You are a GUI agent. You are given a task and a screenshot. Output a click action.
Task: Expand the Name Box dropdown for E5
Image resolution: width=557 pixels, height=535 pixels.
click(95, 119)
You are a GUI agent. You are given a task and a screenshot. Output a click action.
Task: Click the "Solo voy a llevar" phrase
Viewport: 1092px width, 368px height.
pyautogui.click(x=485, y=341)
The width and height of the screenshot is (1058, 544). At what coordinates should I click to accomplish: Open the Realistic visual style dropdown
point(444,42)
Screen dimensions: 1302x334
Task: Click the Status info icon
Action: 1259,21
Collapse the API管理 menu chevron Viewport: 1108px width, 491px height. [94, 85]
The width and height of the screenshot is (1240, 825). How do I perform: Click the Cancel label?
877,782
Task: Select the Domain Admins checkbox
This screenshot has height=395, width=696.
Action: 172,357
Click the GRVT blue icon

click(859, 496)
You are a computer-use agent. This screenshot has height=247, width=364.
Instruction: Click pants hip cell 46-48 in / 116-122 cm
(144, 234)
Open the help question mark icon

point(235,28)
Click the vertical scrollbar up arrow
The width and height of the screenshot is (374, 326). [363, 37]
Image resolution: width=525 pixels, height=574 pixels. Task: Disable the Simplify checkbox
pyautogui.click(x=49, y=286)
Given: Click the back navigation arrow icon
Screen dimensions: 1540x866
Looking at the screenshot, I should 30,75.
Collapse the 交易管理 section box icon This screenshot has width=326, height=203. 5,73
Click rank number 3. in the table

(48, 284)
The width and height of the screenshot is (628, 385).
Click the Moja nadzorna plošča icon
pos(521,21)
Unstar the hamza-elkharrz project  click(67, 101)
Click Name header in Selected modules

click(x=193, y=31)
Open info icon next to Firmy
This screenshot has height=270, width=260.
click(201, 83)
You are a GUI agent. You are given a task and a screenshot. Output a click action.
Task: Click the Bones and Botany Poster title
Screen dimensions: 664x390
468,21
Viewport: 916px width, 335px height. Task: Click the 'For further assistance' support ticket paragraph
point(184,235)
_____
Your answer should be the lines from the one containing "Viewport: 916px width, 335px" to the end of the entries above, restated exactly and alone.

Viewport: 916px width, 335px height. Task: Click the 'For further assistance' support ticket paragraph
point(184,235)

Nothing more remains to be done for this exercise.